EXERCISE –
Lines from the start of the data through the line containing "В аэропорту Нижнекамска" must be given again exactly. Leave the others out.

[Saved entries]

********************

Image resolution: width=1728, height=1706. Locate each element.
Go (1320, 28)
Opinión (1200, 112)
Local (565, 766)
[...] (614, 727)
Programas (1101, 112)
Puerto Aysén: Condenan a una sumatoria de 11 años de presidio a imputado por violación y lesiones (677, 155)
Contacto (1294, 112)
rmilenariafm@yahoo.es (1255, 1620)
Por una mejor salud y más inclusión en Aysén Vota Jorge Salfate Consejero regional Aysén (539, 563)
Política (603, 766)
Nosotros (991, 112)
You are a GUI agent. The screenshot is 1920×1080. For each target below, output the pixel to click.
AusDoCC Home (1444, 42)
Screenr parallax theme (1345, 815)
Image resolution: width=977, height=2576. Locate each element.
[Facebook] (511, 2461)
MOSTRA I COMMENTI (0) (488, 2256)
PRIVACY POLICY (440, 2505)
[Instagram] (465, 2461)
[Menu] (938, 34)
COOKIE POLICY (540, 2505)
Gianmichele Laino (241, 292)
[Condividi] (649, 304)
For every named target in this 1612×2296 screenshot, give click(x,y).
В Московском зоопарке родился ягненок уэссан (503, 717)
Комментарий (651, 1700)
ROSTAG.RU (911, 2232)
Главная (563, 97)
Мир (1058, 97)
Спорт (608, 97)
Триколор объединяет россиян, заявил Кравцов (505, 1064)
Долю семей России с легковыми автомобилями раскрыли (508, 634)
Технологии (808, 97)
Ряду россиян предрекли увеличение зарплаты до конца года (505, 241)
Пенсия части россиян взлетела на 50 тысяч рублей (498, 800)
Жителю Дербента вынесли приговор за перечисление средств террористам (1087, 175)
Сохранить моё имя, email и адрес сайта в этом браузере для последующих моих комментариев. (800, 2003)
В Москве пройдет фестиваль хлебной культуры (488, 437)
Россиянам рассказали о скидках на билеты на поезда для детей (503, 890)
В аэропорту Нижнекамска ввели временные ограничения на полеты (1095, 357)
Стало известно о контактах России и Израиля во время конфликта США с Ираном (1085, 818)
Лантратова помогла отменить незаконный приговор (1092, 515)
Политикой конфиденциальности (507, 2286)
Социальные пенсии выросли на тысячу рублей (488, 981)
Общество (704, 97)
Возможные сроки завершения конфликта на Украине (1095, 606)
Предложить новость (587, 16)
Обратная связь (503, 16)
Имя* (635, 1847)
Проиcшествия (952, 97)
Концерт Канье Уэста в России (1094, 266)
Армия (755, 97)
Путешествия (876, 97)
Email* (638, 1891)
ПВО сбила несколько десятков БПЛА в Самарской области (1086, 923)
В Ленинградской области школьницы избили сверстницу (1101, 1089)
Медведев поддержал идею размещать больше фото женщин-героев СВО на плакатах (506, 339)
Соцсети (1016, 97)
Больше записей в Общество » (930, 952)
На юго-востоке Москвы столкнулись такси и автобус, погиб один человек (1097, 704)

********************

RESPONSE –
Image resolution: width=1728, height=1706. Locate each element.
Go (1320, 28)
Opinión (1200, 112)
Local (565, 766)
[...] (614, 727)
Programas (1101, 112)
Puerto Aysén: Condenan a una sumatoria de 11 años de presidio a imputado por violación y lesiones (677, 155)
Contacto (1294, 112)
rmilenariafm@yahoo.es (1255, 1620)
Por una mejor salud y más inclusión en Aysén Vota Jorge Salfate Consejero regional Aysén (539, 563)
Política (603, 766)
Nosotros (991, 112)
You are a GUI agent. The screenshot is 1920×1080. For each target below, output the pixel to click.
AusDoCC Home (1444, 42)
Screenr parallax theme (1345, 815)
Image resolution: width=977, height=2576. Locate each element.
[Facebook] (511, 2461)
MOSTRA I COMMENTI (0) (488, 2256)
PRIVACY POLICY (440, 2505)
[Instagram] (465, 2461)
[Menu] (938, 34)
COOKIE POLICY (540, 2505)
Gianmichele Laino (241, 292)
[Condividi] (649, 304)
For every named target in this 1612×2296 screenshot, give click(x,y).
В Московском зоопарке родился ягненок уэссан (503, 717)
Комментарий (651, 1700)
ROSTAG.RU (911, 2232)
Главная (563, 97)
Мир (1058, 97)
Спорт (608, 97)
Триколор объединяет россиян, заявил Кравцов (505, 1064)
Долю семей России с легковыми автомобилями раскрыли (508, 634)
Технологии (808, 97)
Ряду россиян предрекли увеличение зарплаты до конца года (505, 241)
Пенсия части россиян взлетела на 50 тысяч рублей (498, 800)
Жителю Дербента вынесли приговор за перечисление средств террористам (1087, 175)
Сохранить моё имя, email и адрес сайта в этом браузере для последующих моих комментариев. (800, 2003)
В Москве пройдет фестиваль хлебной культуры (488, 437)
Россиянам рассказали о скидках на билеты на поезда для детей (503, 890)
В аэропорту Нижнекамска ввели временные ограничения на полеты (1095, 357)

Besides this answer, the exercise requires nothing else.